John Barth, Writer Who Pushed Storytelling’s Limits, Dies at 93
John Barth, who, believing that the old literary conventions were exhausted, extended the limits of storytelling with imaginative and intricately woven novels like “The Sot-Weed Factor” and “Giles Goat-Boy,” died on Tuesday. He was 93.
His death was confirmed by Rachel Wallach, who works in communications at Johns Hopkins University, where Mr. Barth was an emeritus professor of English and creative writing. She said she did not have further details.
Mr. Barth was 30 when he published his sprawling third novel, the boisterous “The Sot-Weed Factor” (1960). It projected him into the ranks of the country’s most innovative writers, drawing comparisons to contemporaries like Thomas Pynchon, Jorge Luis Borges and Vladimir Nabokov.

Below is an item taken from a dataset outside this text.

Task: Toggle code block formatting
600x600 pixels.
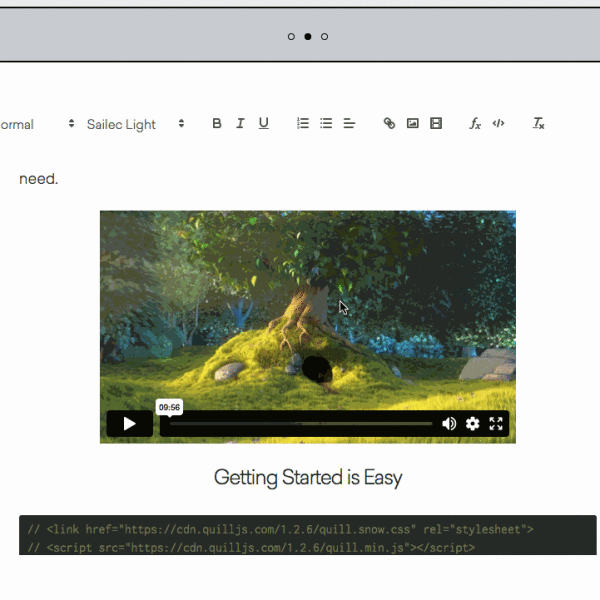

He followed up with another major work, “Giles Goat-Boy” (1966), which he summarized as a story “about a young man who is raised as a goat, who later learns he’s human and commits himself to the heroic project of discovering the secret of things.” It was also an erudite and satirical parable of the Cold War, in which campuses of a divided university confronted each other in hostility and mutual deterrence.
Mr. Barth was a practitioner and a theoretician of postmodern literature. In 1967, he wrote a critical essay for The Atlantic Monthly, “The Literature of Exhaustion,” which continues to be cited as the manifesto of postmodernism and which has inspired more than three decades of debate over its central contention: that old conventions of literary narrative can be, and indeed have been, “used up.”
As his foremost inspiration, Mr. Barth cited Scheherazade, the tale-spinning enchantress who nightly wove stories to keep her master from executing her at dawn. He said it was she who first bewitched him when he worked as a page in the stacks of the Johns Hopkins University library in Baltimore as an undergraduate.